▶ [Set task 1]
Using the report on the Islamabad church attack, answer each question:
(a) How many people were killed?
(b) Which newspaper did Daniel Pearl work for?
(c) How many of the six grenades exploded?
▶ [Set task 2]
Using the report on the Islamabad church attack, decide whether each statement agrees with it. Answer yes or no, and quote the words that decide it.
(a) The attack happened on a Sunday.
(b) Christina Rocca was in Pakistan when the attack took place.
(c) The church stands far from the area where the diplomatic missions are.
▶ [Set task 3]
Write the next part of the report on the Islamabad church attack, starting after its last sentence.

━━━ Text segment ━━━

On Sunday, March 17, Pakistan drew the attention of information agencies, once again because of a terrorist act. In Islamabad, terrorists threw grenades into a Protestant church, in which there were many praying parishioners, most of whom were workers of foreign diplomatic missions. Five people were killed. For the time being, only two of them have been identified: US diplomat Milton Green’s wife and daughter. The diplomat himself and his son were injured. Moreover, as a result of the terrorist act, 42 people were injured: 14 Pakistanis, nine Americans, three Englishmen, five Iranians, one Iraqi, one Afghan, one Swiss, three Sri Lanka citizens, one Ethiopian, one Canadian, one Australian, and one German. Seven of the injured people are in a very serious condition. In total, 60 to 70 people were in the church when the grenades exploded. US authorities reacted at once. Secretary of State Colin Powel said that he was indignant and deeply saddened, while his assistant on South Asia, Christina Rocca, who was in India at that time, cancelled all of her meetings with Indian leaders and went to Pakistan.
It has been long known that Perves Musharraf's leadership does not resist Islamist radical groups. The last illusions disappeared after Daniel Pearl, a Wall Street Journal journalist, was kidnapped and killed. However, the problem of terrorism cannot be solved so simply. Especially in Pakistan, where Muslim radicals are supported by most of population.
Another thing is not clear: how did the terrorists manage to penetrate the church? The church is situated not far from the territory where all diplomatic missions are situated, which are all heavily guarded. Therefore, the militants might have had accomplices in the police, in the units guarding the embassies, or even among the top leadership. It is the only explanation why the badly armed terrorists (only three of the six grenades exploded) managed to penetrate into the well-protected territory. And how did they manage to escape?

━━━ Extracted material ━━━

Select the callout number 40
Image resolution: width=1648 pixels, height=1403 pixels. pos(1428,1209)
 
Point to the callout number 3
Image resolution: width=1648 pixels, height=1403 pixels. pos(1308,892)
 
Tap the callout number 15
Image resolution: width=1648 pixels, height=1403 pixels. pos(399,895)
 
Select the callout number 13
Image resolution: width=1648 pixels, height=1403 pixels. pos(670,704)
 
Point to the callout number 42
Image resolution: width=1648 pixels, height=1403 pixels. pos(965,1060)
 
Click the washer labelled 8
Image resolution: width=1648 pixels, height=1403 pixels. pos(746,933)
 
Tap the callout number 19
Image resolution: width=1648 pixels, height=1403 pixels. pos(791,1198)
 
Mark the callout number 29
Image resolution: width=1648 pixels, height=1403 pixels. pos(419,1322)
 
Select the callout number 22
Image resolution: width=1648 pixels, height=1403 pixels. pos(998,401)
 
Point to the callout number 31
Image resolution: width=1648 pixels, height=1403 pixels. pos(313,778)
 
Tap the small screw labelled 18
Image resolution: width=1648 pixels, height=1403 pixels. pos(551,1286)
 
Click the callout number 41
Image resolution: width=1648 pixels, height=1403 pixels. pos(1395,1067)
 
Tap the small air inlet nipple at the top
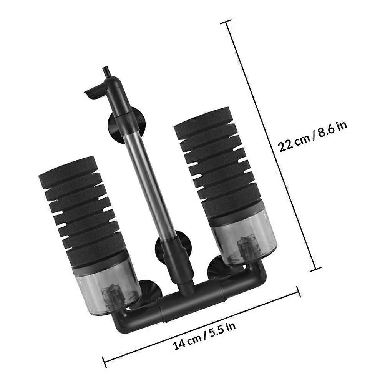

━━━

▶ [Written answer 1]
(a) Five
(b) The Wall Street Journal
(c) Three

▶ [Written answer 2]
(a) Yes: "On Sunday, March 17"
(b) No: "who was in India at that time"
(c) No: "The church is situated not far from the territory where all diplomatic missions are situated"

▶ [Written answer 3]
Of course, the Pakistani leadership condemned the terrorist act. A special committee was created, which will occupy itself with the case’s investigation. Guilty people will certainly be found, just like they were found in the case of Daniel Pearl; however, the journalist himself was not saved.
The United States will most likely pay more attention to Pakistan; however, it always paid much attention to it. After several US citizens were killed, the Pakistani leadership cannot be left face to face with the terrorists, because Islamabad has less opportunities to resist terrorism than Washington.
The events in the Pakistani capital could signify one more thing. The terrorists have probably changed their tactics and will attack Western journalists, diplomats, businessmen, and tourists. Is it possible to effectively protect these people? Recent events have shown that this problem is far from solved.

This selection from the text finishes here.